Housing is a key consideration for newcomers to the area. Depending on your income and preferences, you may want to rent or buy a home. On this page, you will find information about how to find a place to live including both short- and long-term options.
Renting an apartment or house involves paying a set fee, usually monthly, to a landlord, who is usually the owner or caretaker of the property. As a renter, you do not own the property. You can browse rental housing listings online; however, we do not recommend sending payment to secure housing before you arrive in the area. If you need short term housing while you look for a rental property, see the short term housing section below.
When renting a property, you will be required to sign a lease. A lease is a legal document that describes the terms of the rental agreement with your landlord, including how much you are required to pay, whether utility costs are included in this payment and how much notice you must give your landlord if you choose to vacate the property.
Many leases require you to commit to living in the property and paying rent for at least one year before you can vacate the property. You should always read any document in full before signing. If you need help understanding the document, you can seek help from a local settlement agency listed on the Immigration & Settlement page.
If the lease states that utilities are included, this usually means vital services, such as heat (minimum of 20°C/68°F), hot and cold water, electricity, and fuel are included in the cost of your rent. Sometimes air conditioning/cooling and cable and internet may be included, but this is less common. If utilities are not included in your rent, you will need to pay these bills directly to the service providers in addition to your rental payment.
Regardless of whether you rent or own your home, you will likely have to pay for telephone, internet and/or television services. High speed services are provided by many carriers throughout the region.
The requirements to successfully rent a property vary depending on the landlord’s preferences.

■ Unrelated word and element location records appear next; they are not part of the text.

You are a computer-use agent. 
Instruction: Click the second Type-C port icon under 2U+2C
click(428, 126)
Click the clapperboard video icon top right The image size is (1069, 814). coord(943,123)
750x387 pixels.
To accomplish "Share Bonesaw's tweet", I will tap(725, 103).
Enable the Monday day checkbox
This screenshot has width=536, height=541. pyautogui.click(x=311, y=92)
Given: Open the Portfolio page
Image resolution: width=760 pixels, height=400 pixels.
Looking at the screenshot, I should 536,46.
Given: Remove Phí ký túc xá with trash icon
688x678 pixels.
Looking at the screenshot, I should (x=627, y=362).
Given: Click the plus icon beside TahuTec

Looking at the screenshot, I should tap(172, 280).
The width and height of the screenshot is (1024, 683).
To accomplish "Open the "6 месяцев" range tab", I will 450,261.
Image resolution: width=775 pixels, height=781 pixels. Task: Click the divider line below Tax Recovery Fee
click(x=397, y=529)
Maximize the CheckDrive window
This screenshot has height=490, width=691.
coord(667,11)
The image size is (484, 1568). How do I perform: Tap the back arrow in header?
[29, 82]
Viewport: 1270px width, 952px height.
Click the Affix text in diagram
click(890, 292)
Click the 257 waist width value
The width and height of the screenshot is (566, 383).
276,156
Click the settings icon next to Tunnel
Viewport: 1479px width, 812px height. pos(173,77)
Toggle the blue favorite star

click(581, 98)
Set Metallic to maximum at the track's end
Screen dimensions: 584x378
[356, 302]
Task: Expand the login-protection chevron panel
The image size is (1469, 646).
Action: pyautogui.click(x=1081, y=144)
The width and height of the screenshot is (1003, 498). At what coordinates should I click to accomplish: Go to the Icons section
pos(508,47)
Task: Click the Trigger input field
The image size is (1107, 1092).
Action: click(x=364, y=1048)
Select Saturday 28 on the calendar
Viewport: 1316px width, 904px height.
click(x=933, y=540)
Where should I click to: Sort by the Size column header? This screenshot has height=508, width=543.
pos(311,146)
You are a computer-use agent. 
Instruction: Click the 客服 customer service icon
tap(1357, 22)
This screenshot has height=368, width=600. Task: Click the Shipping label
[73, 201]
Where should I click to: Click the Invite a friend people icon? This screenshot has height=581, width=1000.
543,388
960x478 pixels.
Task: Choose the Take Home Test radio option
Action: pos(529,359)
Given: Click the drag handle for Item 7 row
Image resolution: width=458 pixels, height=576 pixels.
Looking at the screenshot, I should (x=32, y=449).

Some documents you may need include:
- Basic information about where you work
- A letter from your employer that includes your annual income
- A bank statement that shows you can pay rent for a few months
- A credit check – this means you give your landlord permission to access information about your credit history
- A guarantor or co-signor who can pay the rent in case you cannot
- References who can confirm you are a good tenant
A good rental property should:
- Be in a safe, well-maintained state
- Have access to utilities, such as heat, hot and cold water, and electricity
- Provide privacy – your landlord can only enter the rental property in an emergency or with written notification
- Provide a working smoke detector that will warn you in case of a fire
As a tenant you also have some responsibilities:
- Pay your rent on time
- Keep the rental property clean
- Repair damages you cause
- Be reasonably quiet
- Obey the law
- Follow the terms of your lease
Landlords cannot discriminate against you based on your race, ethnicity, religion, sex, age, sexual orientation, family status, or disability.
Buying and owning a home means that the building and possibly the land surrounding the property belongs to you. Buying a home is a more permanent housing option that you may wish to consider if you have already found employment in the area.
Although it is possible to purchase a home in cash if you have the financial means, many individuals and families purchase homes in Canada by applying for a home loan known as a mortgage. Typically, mortgages are long-term loans that can be repaid over 20 to 30 years. There are many different types of mortgage lengths and interest rate arrangements available through banks and independent mortgage lenders.
In order to qualify for a mortgage, you will likely need to have an established Canadian credit history or significant financial means. To establish a good Canadian credit history, you should consistently pay your bills on time and pay at least the minimum required amount.
You can work with a bank or mortgage lender to find out the size of mortgage you will likely be approved for before you start looking for a house, although, keep in mind that the pre-approved amount if often much higher than many individuals choose to spend on a home in order to live comfortably.
Home ownership also comes with additional costs compared to renting. Maintenance, utilities, and property taxes are all the responsibilities of the home owners in addition to the mortgage loan. Maintenance and utility costs vary based on the size and age of the home. You will also pay less in property taxes overall in St. Thomas-Elgin because the average home price is much cheaper than other regions.
When you own your home you will have to pay for telephone, internet and/or television services. High speed services are provided by many carriers throughout the region.
Short Term Housing
If you only plan to stay in the area for a short time or need more time to find permanent housing, you may want to live in short term housing. Short term rental properties can be found online or through advertisements in local newspapers (see the Shops & Services page for a list of local newspapers).
Short term housing typically involves making daily, weekly or monthly payments to the owner or landlord that include all utilities and amenities, such as cable and internet. This arrangement can be easier for newcomers who may not be familiar with the local rental process; however, short term rentals are usually more expensive than long term rentals over time.
Hotels and motels are considered short term housing options and may offer reduced weekly or monthly rates for longer term stays. Search for local hotels and motels on Elgin Tourist or Railway City Tourism.